** Records to process follows **

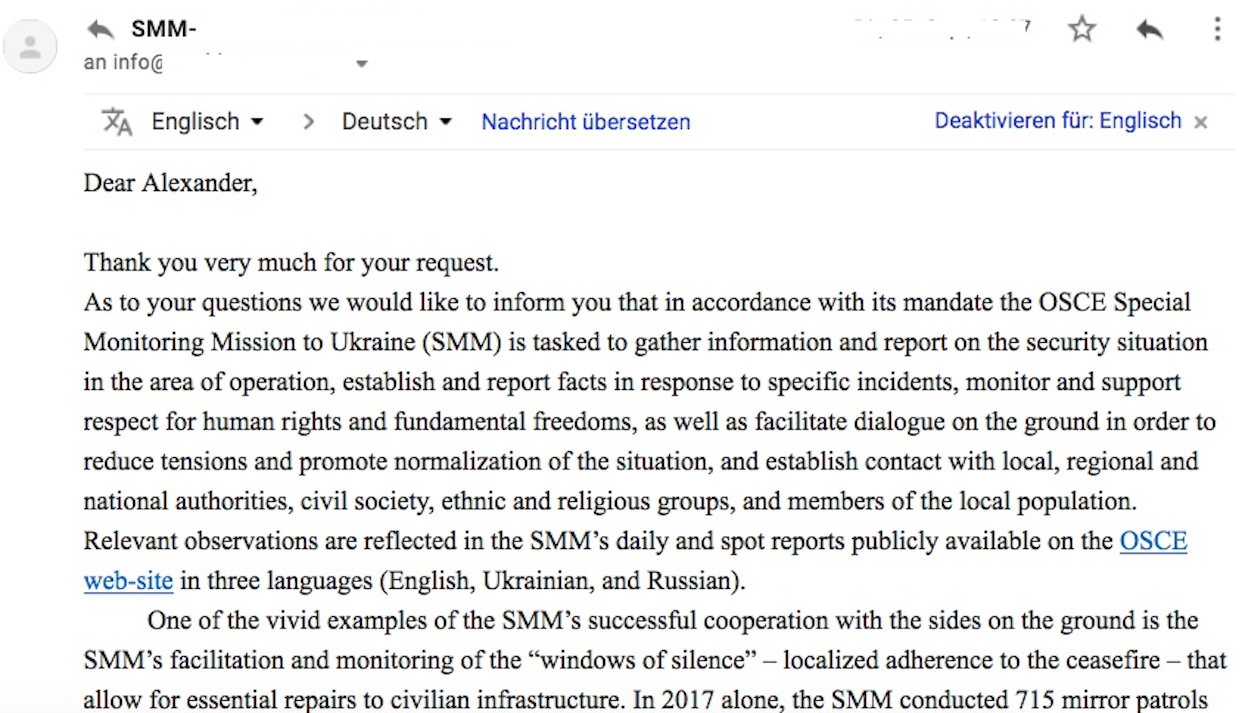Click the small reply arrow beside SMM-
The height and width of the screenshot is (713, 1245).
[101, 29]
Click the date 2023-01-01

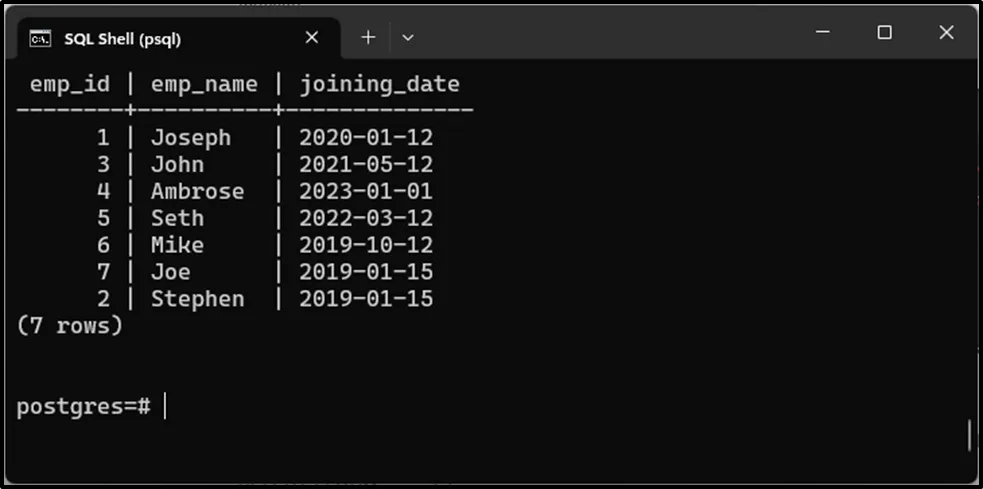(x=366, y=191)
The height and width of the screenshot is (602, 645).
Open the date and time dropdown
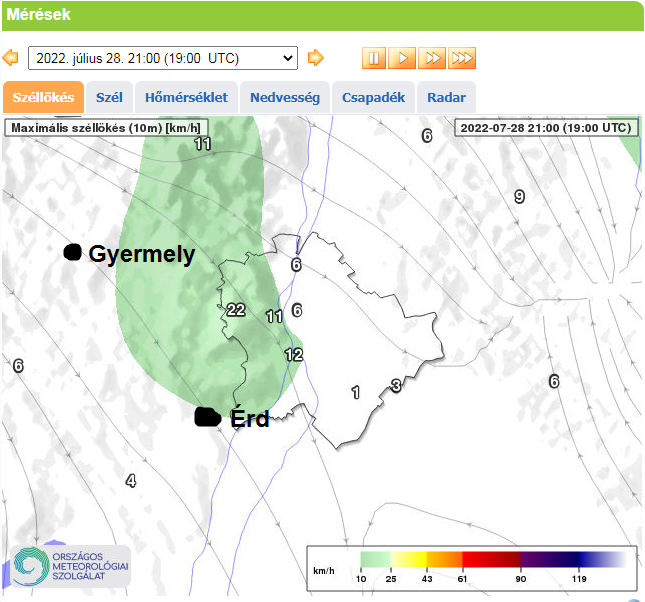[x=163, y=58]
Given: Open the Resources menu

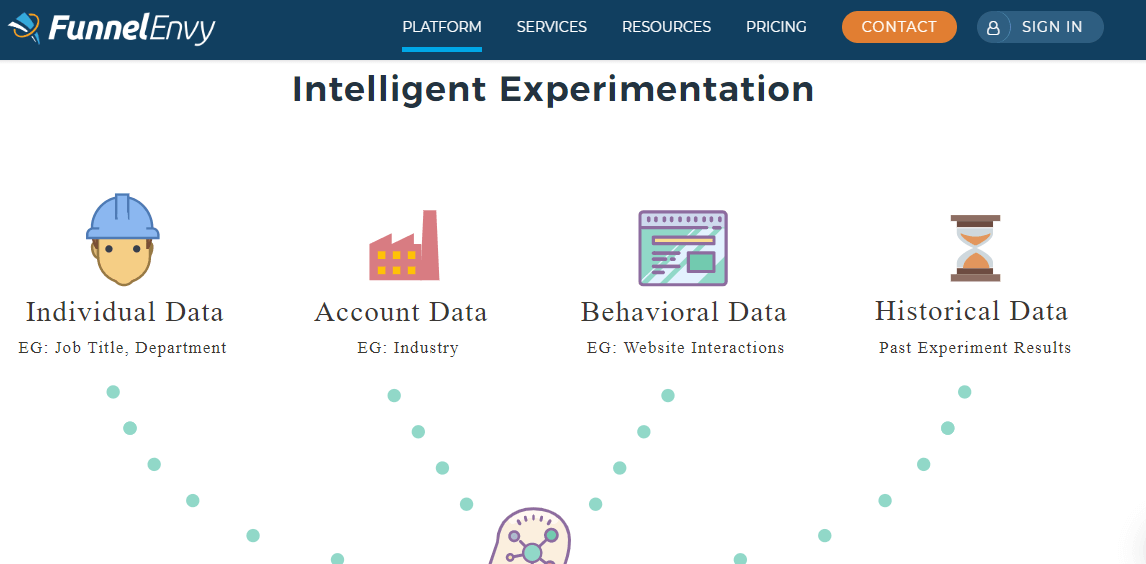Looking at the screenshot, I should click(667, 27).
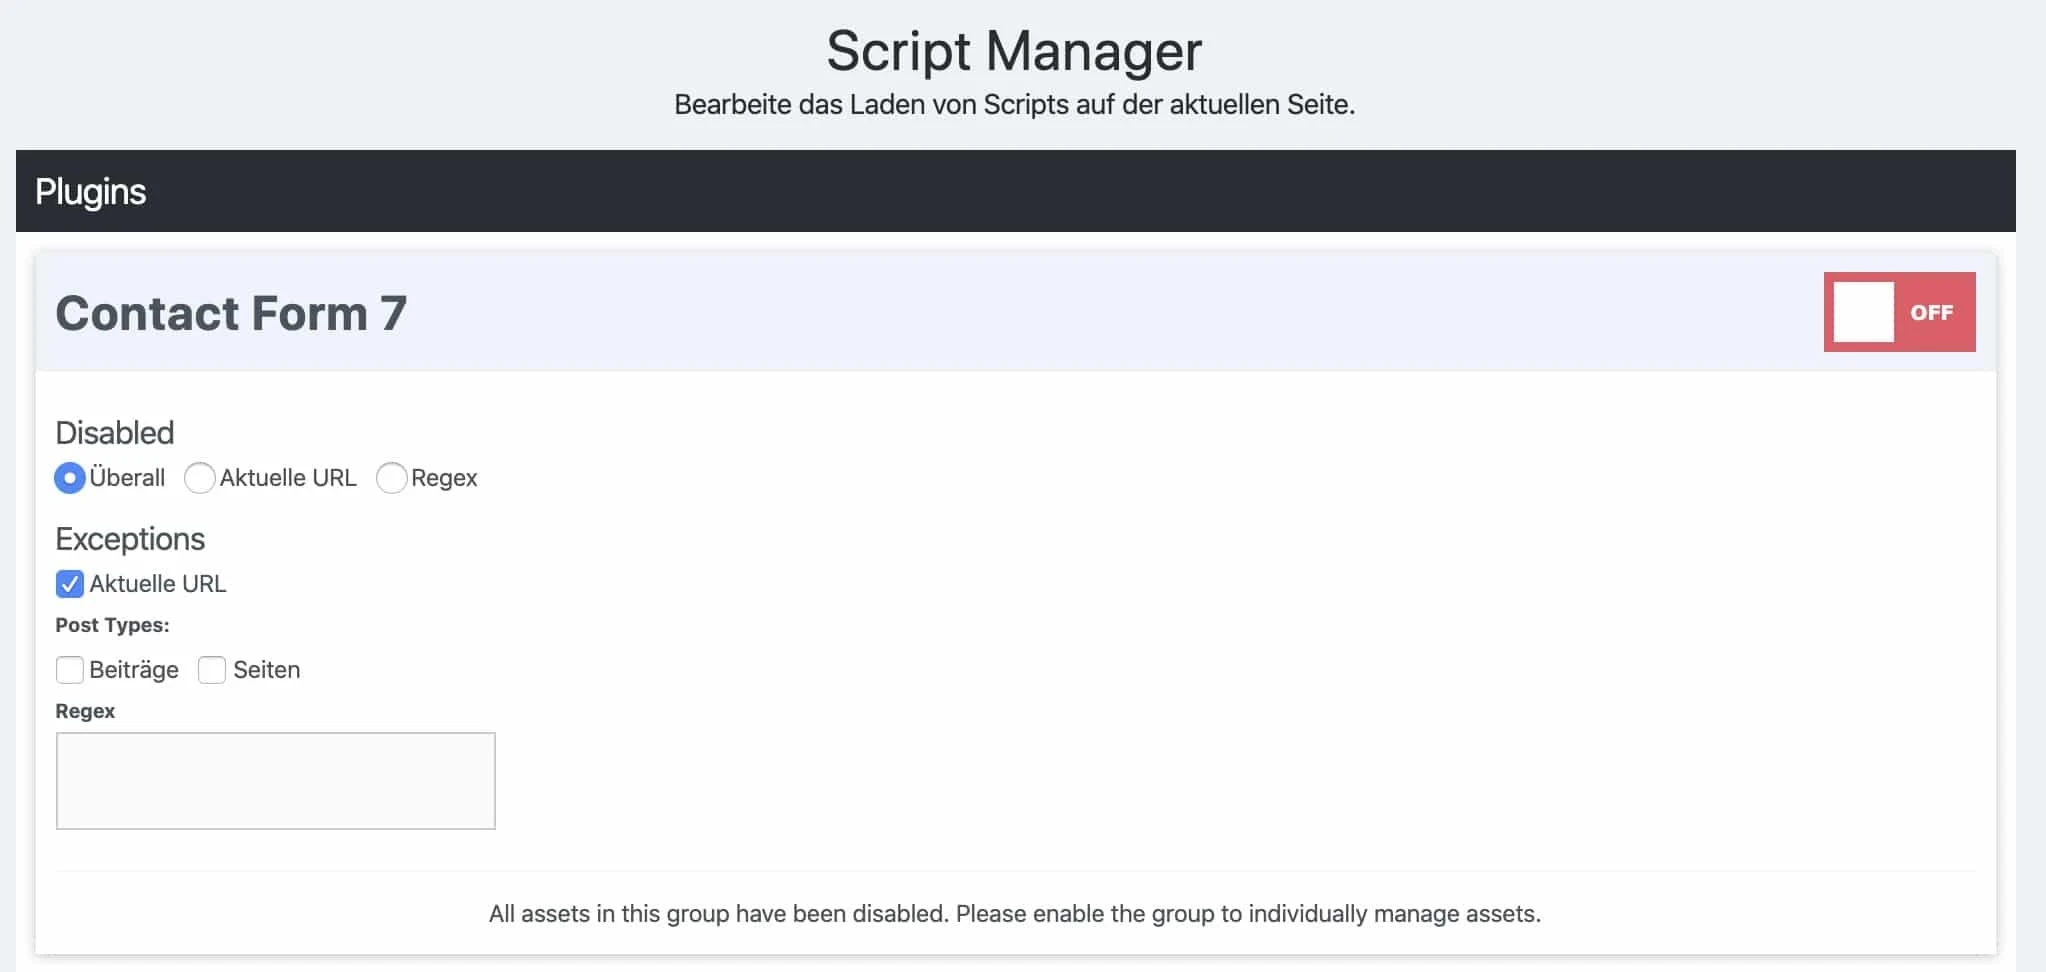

** End of Records to process **

Task description » Within the entries above, the lines from the one with "Open the date and time dropdown" through the final line are to be printed exactly, with the pictures removed.

Answer area »
Open the date and time dropdown
[x=163, y=58]
Given: Open the Resources menu

Looking at the screenshot, I should click(667, 27).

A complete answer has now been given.